Work to be completed: Check each line of the data below for the string "Select", then report how many lines have it and nothing else.

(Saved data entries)

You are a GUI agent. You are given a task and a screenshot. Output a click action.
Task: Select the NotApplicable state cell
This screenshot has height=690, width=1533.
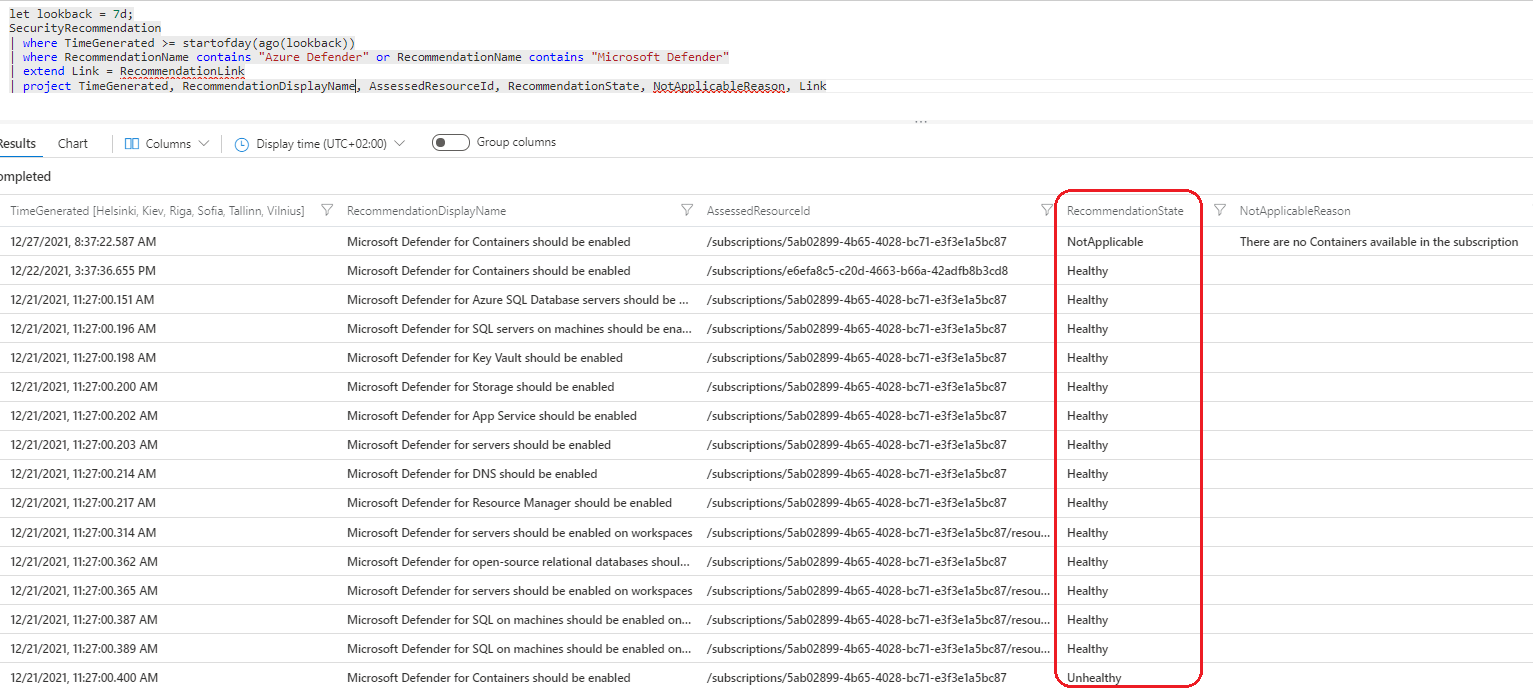(x=1104, y=242)
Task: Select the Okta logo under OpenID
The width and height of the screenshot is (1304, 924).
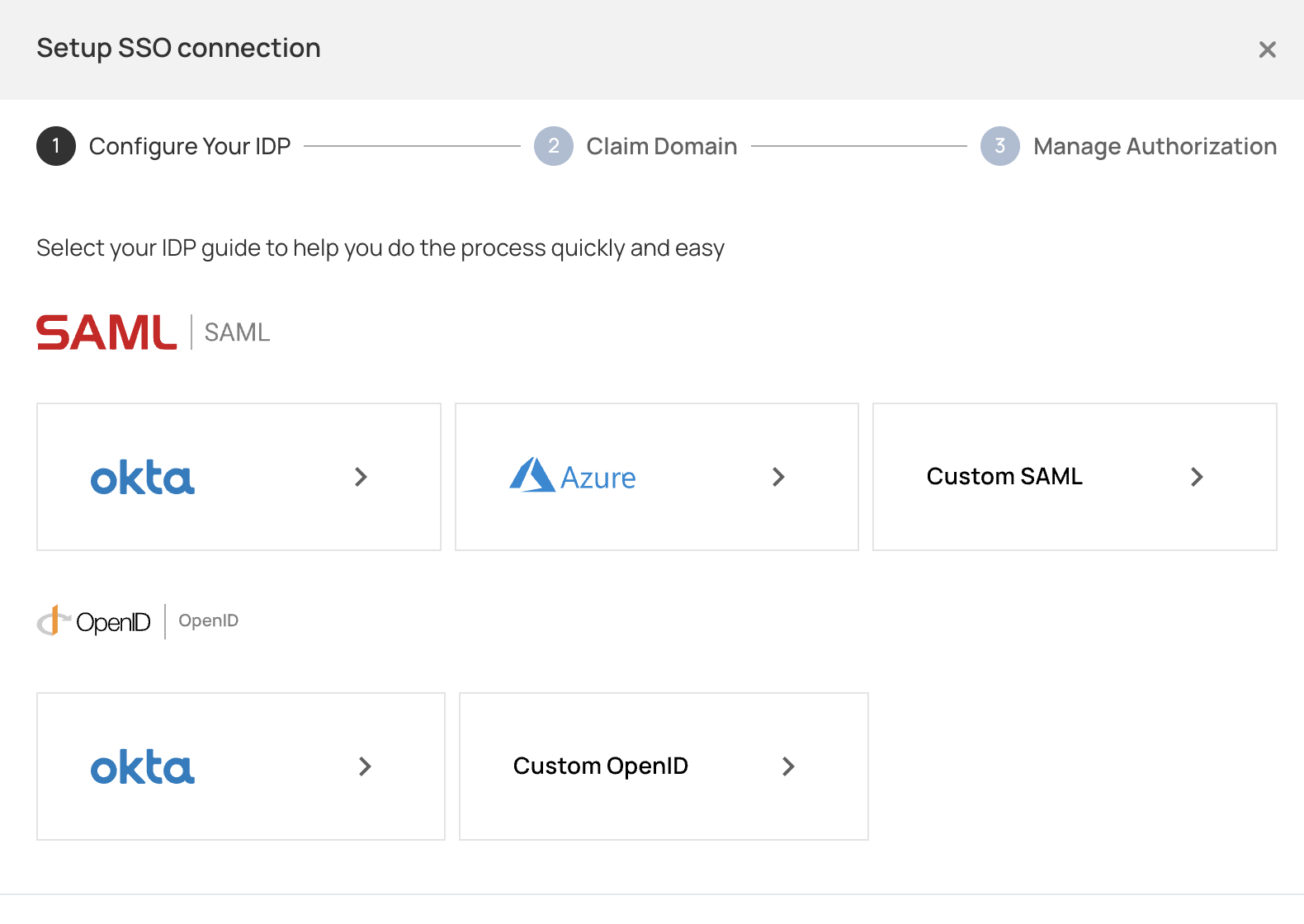Action: (x=143, y=767)
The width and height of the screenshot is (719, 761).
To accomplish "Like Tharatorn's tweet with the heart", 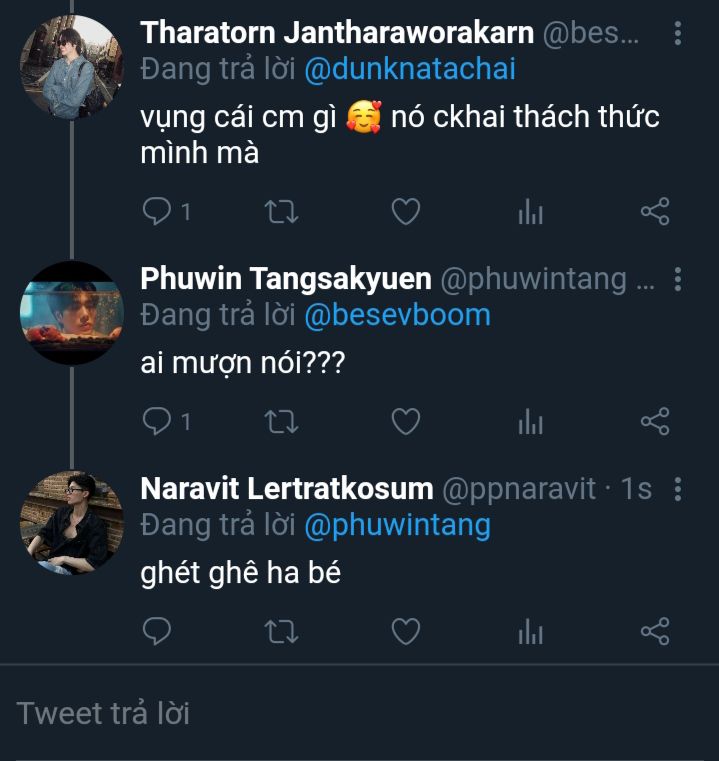I will [405, 212].
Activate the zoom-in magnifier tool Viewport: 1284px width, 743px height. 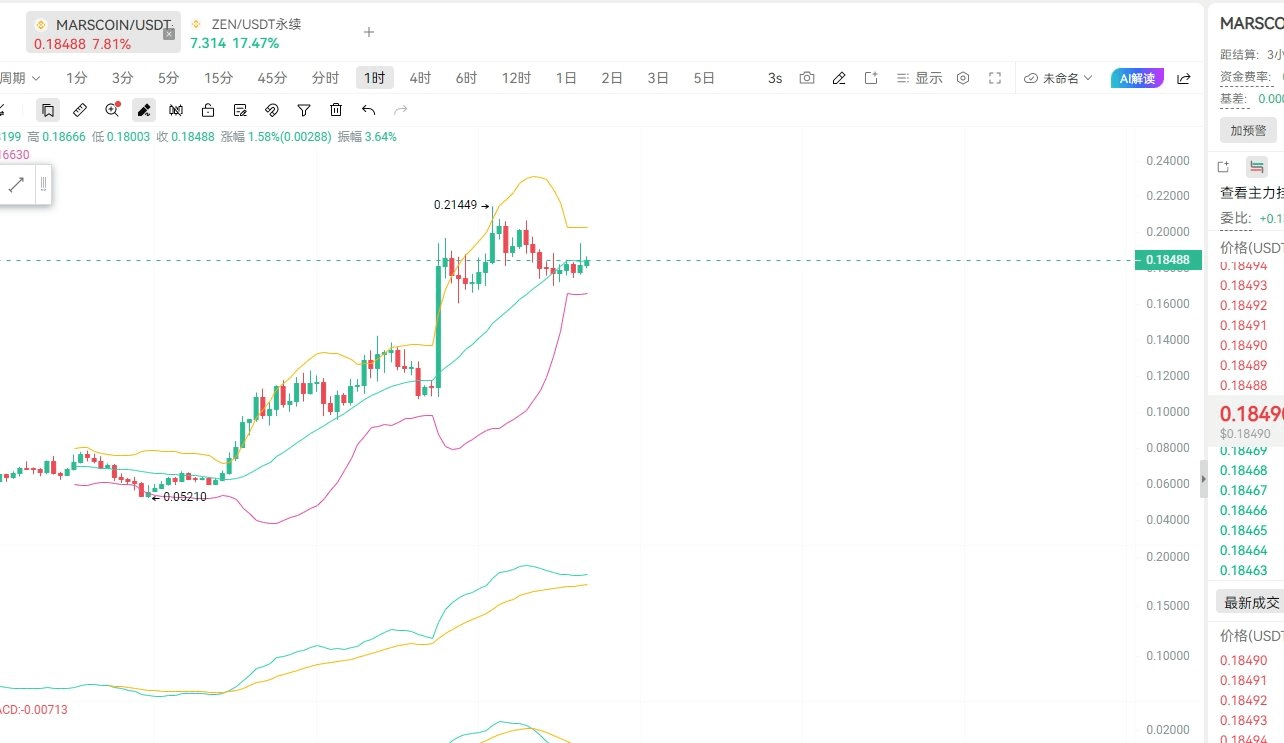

Final answer: 2